(Exercise data)
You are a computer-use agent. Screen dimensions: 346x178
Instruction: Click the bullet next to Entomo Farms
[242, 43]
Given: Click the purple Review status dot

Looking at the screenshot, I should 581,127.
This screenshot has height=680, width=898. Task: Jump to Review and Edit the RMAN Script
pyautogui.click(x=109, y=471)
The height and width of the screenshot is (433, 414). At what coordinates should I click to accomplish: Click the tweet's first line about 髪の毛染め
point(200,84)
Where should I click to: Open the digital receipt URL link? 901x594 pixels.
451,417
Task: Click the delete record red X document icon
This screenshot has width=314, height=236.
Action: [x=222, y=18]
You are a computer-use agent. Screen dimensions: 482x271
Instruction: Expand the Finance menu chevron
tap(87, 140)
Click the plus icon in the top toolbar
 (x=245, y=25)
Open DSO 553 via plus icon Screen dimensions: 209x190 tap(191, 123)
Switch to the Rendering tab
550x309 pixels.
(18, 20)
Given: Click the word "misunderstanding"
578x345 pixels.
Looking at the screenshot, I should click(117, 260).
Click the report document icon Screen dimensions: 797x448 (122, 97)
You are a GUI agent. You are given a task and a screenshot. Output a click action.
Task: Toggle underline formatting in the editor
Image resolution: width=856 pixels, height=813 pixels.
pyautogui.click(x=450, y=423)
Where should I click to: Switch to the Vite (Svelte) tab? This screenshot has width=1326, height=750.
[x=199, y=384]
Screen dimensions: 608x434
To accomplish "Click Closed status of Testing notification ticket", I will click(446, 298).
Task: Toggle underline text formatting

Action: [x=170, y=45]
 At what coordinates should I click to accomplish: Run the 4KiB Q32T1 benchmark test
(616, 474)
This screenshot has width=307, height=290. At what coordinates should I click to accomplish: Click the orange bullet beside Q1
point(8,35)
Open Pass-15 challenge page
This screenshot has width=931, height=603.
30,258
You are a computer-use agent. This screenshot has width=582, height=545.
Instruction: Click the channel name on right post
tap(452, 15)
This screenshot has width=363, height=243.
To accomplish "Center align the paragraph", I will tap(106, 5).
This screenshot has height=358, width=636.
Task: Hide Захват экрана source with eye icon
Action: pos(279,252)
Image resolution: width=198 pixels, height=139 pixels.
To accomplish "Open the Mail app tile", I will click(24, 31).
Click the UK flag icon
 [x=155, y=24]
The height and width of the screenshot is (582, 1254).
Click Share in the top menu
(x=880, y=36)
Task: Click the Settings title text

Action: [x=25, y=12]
(End Exercise data)
Work request
An identical copy of the entries above is the expected result.

Your response
You are a computer-use agent. Screen dimensions: 346x178
Instruction: Click the bullet next to Entomo Farms
[242, 43]
Given: Click the purple Review status dot

Looking at the screenshot, I should 581,127.
This screenshot has height=680, width=898. Task: Jump to Review and Edit the RMAN Script
pyautogui.click(x=109, y=471)
The height and width of the screenshot is (433, 414). At what coordinates should I click to accomplish: Click the tweet's first line about 髪の毛染め
point(200,84)
Where should I click to: Open the digital receipt URL link? 901x594 pixels.
451,417
Task: Click the delete record red X document icon
This screenshot has width=314, height=236.
Action: [x=222, y=18]
You are a computer-use agent. Screen dimensions: 482x271
Instruction: Expand the Finance menu chevron
tap(87, 140)
Click the plus icon in the top toolbar
 (x=245, y=25)
Open DSO 553 via plus icon Screen dimensions: 209x190 tap(191, 123)
Switch to the Rendering tab
550x309 pixels.
(18, 20)
Given: Click the word "misunderstanding"
578x345 pixels.
Looking at the screenshot, I should click(117, 260).
Click the report document icon Screen dimensions: 797x448 (122, 97)
You are a GUI agent. You are given a task and a screenshot. Output a click action.
Task: Toggle underline formatting in the editor
Image resolution: width=856 pixels, height=813 pixels.
pyautogui.click(x=450, y=423)
Where should I click to: Switch to the Vite (Svelte) tab? This screenshot has width=1326, height=750.
[x=199, y=384]
Screen dimensions: 608x434
To accomplish "Click Closed status of Testing notification ticket", I will click(446, 298).
Task: Toggle underline text formatting

Action: [x=170, y=45]
 At what coordinates should I click to accomplish: Run the 4KiB Q32T1 benchmark test
(616, 474)
This screenshot has width=307, height=290. At what coordinates should I click to accomplish: Click the orange bullet beside Q1
point(8,35)
Open Pass-15 challenge page
This screenshot has width=931, height=603.
30,258
You are a computer-use agent. This screenshot has width=582, height=545.
Instruction: Click the channel name on right post
tap(452, 15)
This screenshot has width=363, height=243.
To accomplish "Center align the paragraph", I will tap(106, 5).
This screenshot has height=358, width=636.
Task: Hide Захват экрана source with eye icon
Action: pos(279,252)
Image resolution: width=198 pixels, height=139 pixels.
To accomplish "Open the Mail app tile", I will click(24, 31).
Click the UK flag icon
 [x=155, y=24]
The height and width of the screenshot is (582, 1254).
Click Share in the top menu
(x=880, y=36)
Task: Click the Settings title text

Action: [x=25, y=12]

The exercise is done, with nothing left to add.